Extracted information ->
* * * *

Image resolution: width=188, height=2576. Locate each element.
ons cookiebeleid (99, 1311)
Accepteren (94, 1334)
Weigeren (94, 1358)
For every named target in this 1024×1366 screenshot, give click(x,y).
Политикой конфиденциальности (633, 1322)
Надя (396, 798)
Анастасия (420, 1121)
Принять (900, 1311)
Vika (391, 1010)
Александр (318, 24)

* * * *

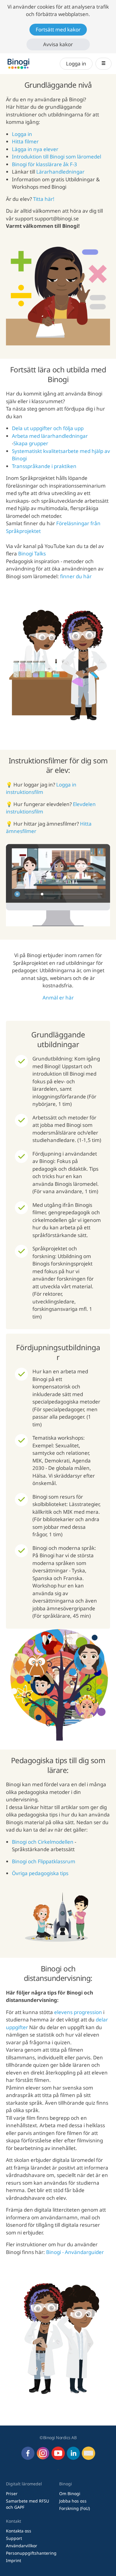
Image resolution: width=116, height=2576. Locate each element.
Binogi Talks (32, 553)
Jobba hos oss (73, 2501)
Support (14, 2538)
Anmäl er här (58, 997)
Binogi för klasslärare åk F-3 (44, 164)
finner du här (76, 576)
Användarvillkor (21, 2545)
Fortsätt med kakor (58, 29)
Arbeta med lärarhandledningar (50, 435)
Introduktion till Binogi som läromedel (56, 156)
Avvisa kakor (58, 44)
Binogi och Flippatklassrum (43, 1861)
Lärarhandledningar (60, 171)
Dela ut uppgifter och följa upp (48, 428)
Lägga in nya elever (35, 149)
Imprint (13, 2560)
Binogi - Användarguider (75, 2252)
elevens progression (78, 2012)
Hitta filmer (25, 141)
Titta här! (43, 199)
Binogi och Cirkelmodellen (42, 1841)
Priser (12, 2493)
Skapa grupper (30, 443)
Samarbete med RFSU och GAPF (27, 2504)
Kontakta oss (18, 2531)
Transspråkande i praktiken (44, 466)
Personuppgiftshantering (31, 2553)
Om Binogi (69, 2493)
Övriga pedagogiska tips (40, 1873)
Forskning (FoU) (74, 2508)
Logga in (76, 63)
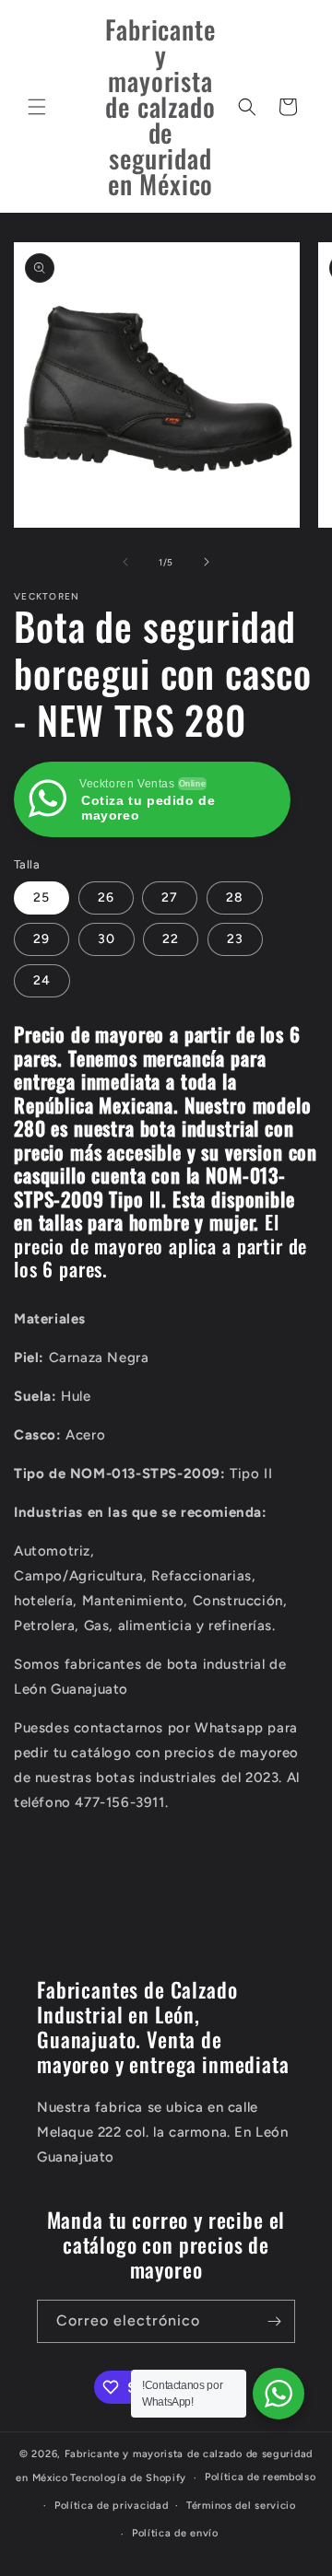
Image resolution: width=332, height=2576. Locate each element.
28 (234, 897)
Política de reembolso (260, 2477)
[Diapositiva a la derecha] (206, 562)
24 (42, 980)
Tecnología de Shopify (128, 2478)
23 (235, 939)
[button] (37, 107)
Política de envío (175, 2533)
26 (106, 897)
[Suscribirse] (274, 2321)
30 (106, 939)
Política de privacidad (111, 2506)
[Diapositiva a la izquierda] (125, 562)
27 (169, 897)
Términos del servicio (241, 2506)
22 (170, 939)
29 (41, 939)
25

* * * *

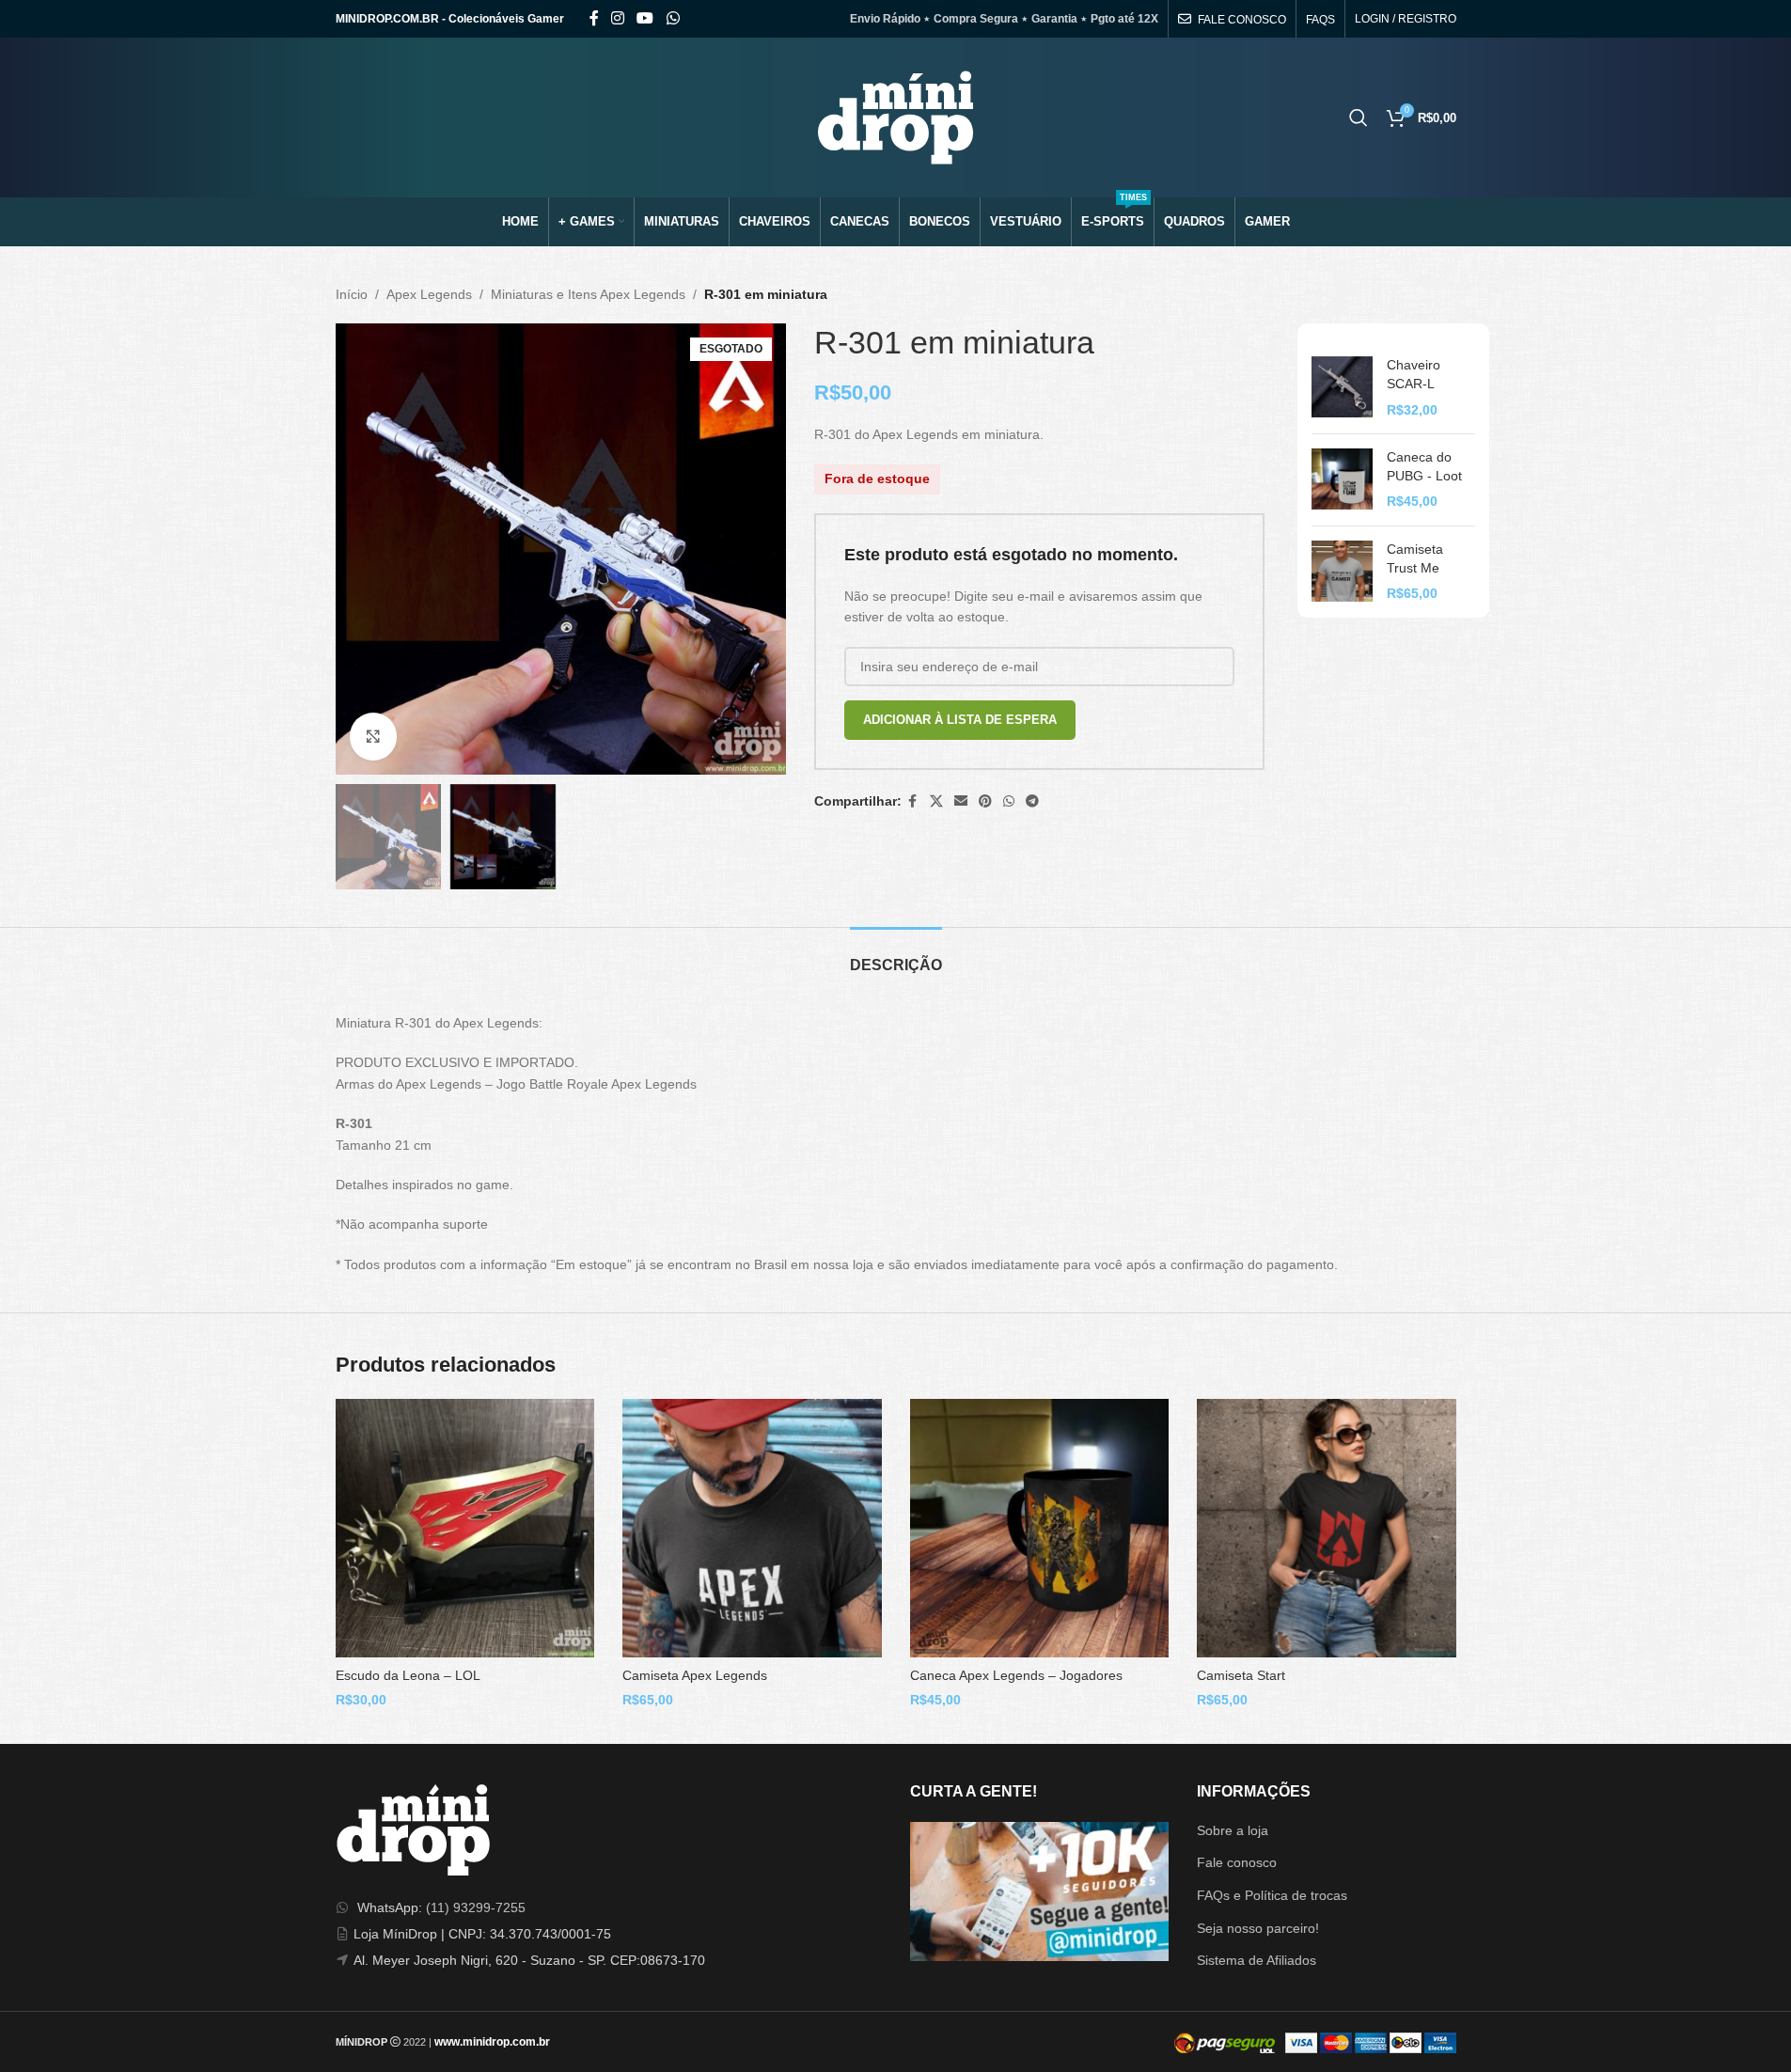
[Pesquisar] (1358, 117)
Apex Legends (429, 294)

* * * *

Problem ->
Go through the material and copy out every line with "resolution" in it.

Answer to the exercise ->
Image resolution: width=188, height=2576. Locate each element.
Image resolution: width=116, height=2576. Locate each element.
Image resolution: width=332, height=2576. Locate each element.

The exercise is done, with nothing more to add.